METHODSThe retrospective cohort study was adopted.Clinical data of consecutive colorectal cancer patients with PAS history (past history of at least one abdominal surgery, exclusion of previous inguinal hernia repair, simple laparoscopic approach, appendectomy of the right lower quadrant and endoscopic therapy) undergoing laparoscopic surgery at the Cancer Hospital of Chinese Academy of Medical Sciences between 2010 and 2015 were collected, meanwhile other colorectal cancer patients without PAS history were selected according to 1 to 1 match in age, sex, body mass index, American Society of Anesthesiologists score, tumor location, type of surgery, and staging of tumor. A total of 464 pairs were successfully matched. Intraoperative and postoperative conditions, perioperative complications and prognosis were compared between the two groups.

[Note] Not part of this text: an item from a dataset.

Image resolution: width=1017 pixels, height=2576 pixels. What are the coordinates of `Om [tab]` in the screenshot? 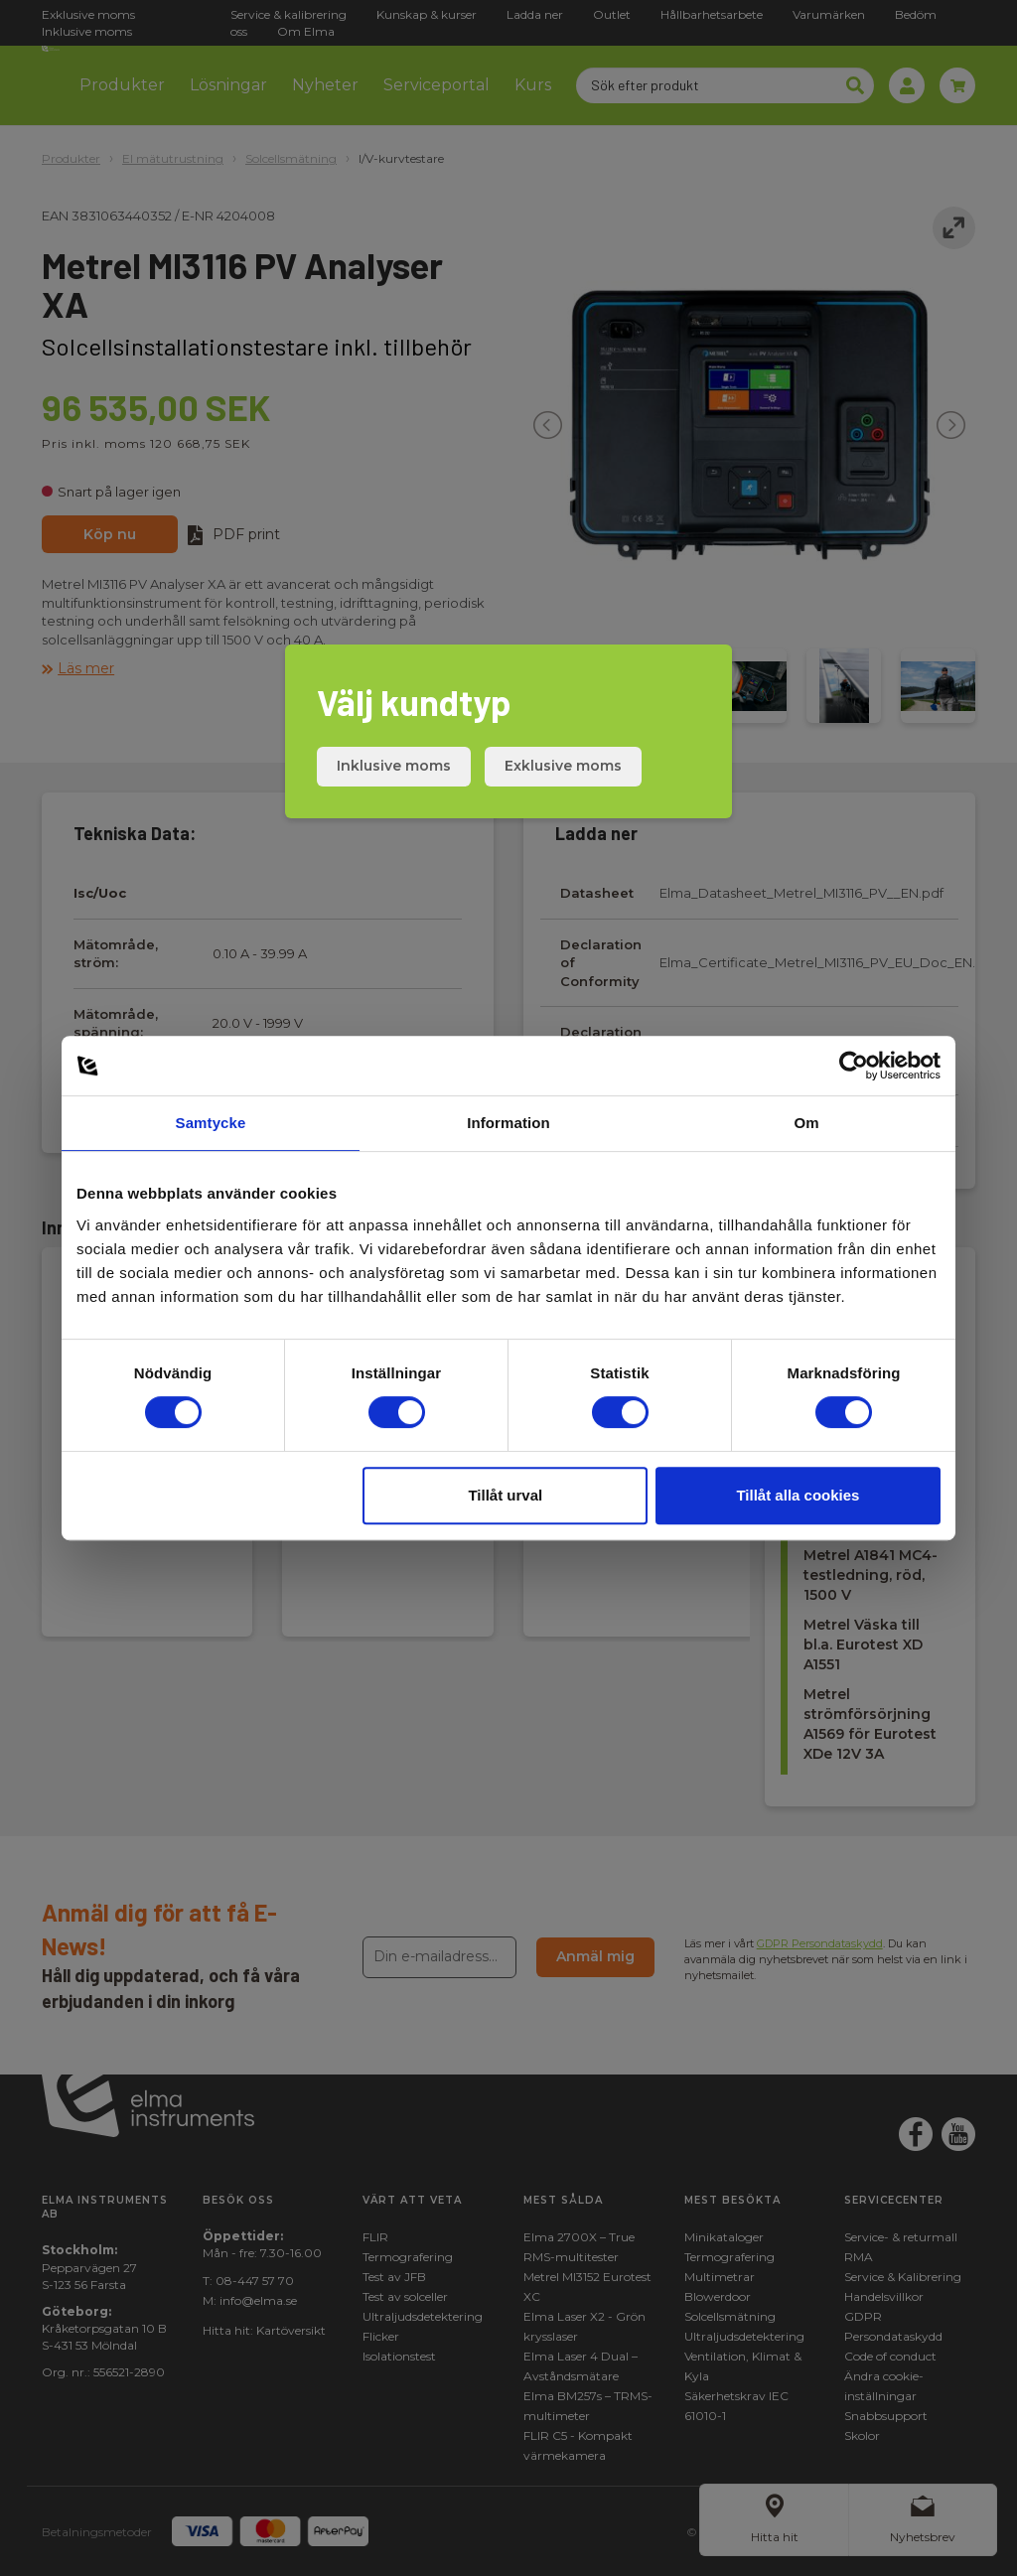 It's located at (806, 1122).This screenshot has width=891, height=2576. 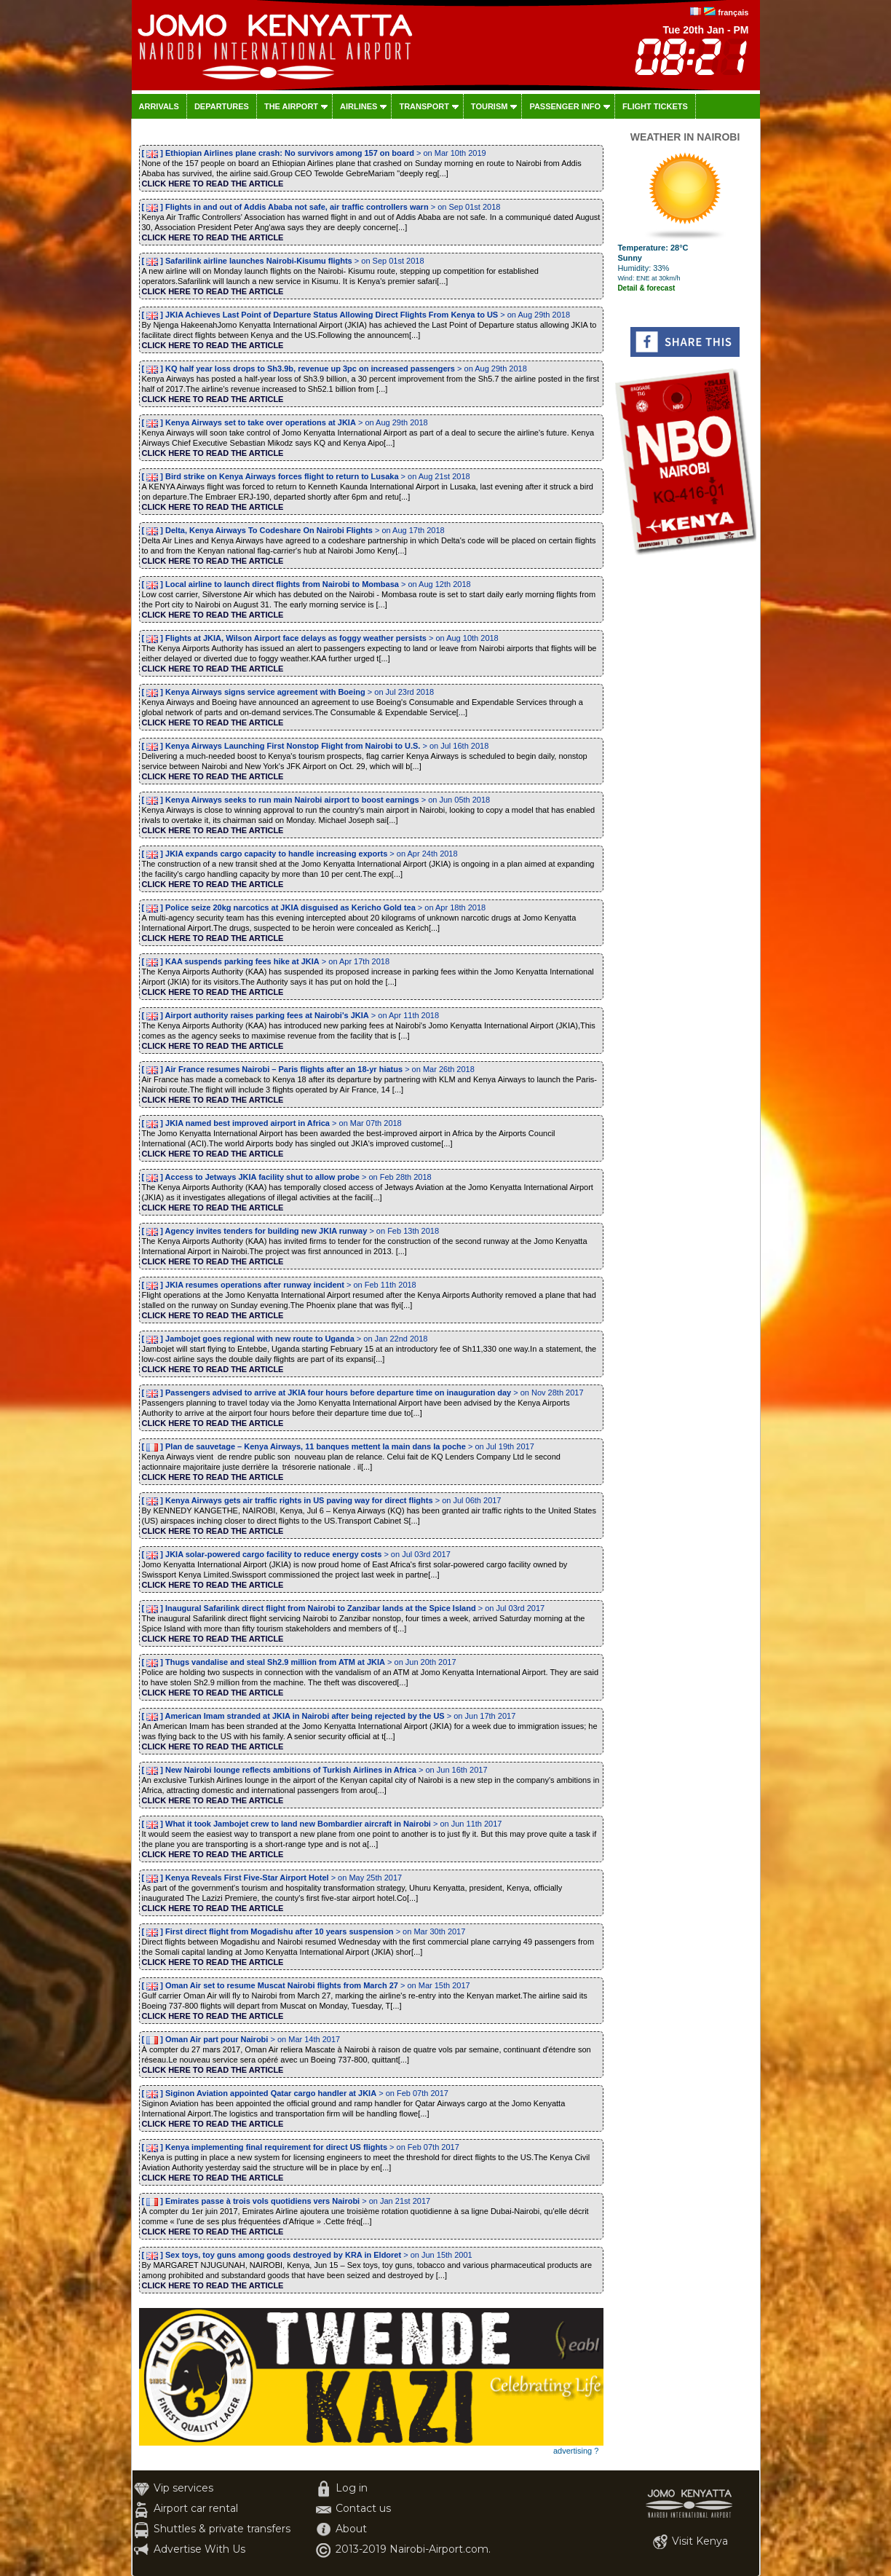 What do you see at coordinates (159, 106) in the screenshot?
I see `Arrivals` at bounding box center [159, 106].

RESULTSIn PAS group, there were 341 males (73.5%) and 123 females (26.5%) with a median age of 62 (24-85) years; 317(68.3%) cases with only one previous abdominal surgery and 147(31.7%) with more than one; 389(83.8%) cases with abdominal midline incisions, 37(8.0%) with transverse incisions, 34(7.3%) with right subcostal incision and 4(0.9%) with left subcostal incision; 146(31.5%) cases undergoing gynecologic surgery, 84(18.1%) cholecystectomy, 52(11.2%) gastroduodenal surgery, 89(19.2%) colorectal surgery, 11(2.4%) small intestine surgery, 23(5.0%) hapatectomy, 16(3.4%) pancreatic surgery, 8(1.7%) urological surgery, 18(3.9%) retroperitoneal tumor resection and 1(0.2%) other surgery. In no PAS group, there were 328 males (70.7%) and 136 females (29.3%) with a median age of 62(24-86) years. No significant differences in baseline data were found between the two groups (all P>0.05). As compared to no PAS group, PAS group had longer mean operative time [(208.0±27.0) minutes vs. (179.0±15.3) minutes, t=4.695, P=0.003] and higher rate of conversion to laparotomy [18.1%(84/464) vs. 11.6%(54/464), χ=7.217, P=0.003]. In the PAS group, conversion to laparotomy was more common due to adhesion reaction [8.8%(41/464) vs. 4.5%(21/464), χ=4.886, P=0.007]. There were no significant differences between the two groups in intraoperative bleeding and transfusion, lymph node dissection, circumferential margin and surgical margin, time to the first diet and postoperative hospital stay(all P>0.05). No significant differences in intraoperative and postoperative morbidity of complication were found between PAS group and no PAS group [3.7%(17/464) vs. 2.8%(13/464), P=0.346; 20.3%(94/464) vs. 18.5%(86/464), P=0.739]. Median follow-up of the whole patients was 32.0(0.5-79.0) months, and there was no significant difference between the two groups [PAS group 31.0(0.5-79.0) months vs. no PAS group 33.0(1.0-75.0) months, P=0.391]. In PAS and no PAS group, the 3-year disease-free survival rate was 68.1%(95%CI: 62.0%-74.2%) and 68.5%(95%CI: 63.0%-74.0%)(P=0.764), and 3-year overall survival rate was 78.5%(95%CI: 72.8%-81.4%) and 80.2%(95%CI:74.3%-86.1%)(P=0.528) respectively, whose differences were not significant.
CONCLUSIONExcept higher risk of conversion to laparotomy due to adhesion reaction, laparoscopic resection of colorectal cancer is safe and feasible in patients with PAS, and the prognosis is not affected by PAS.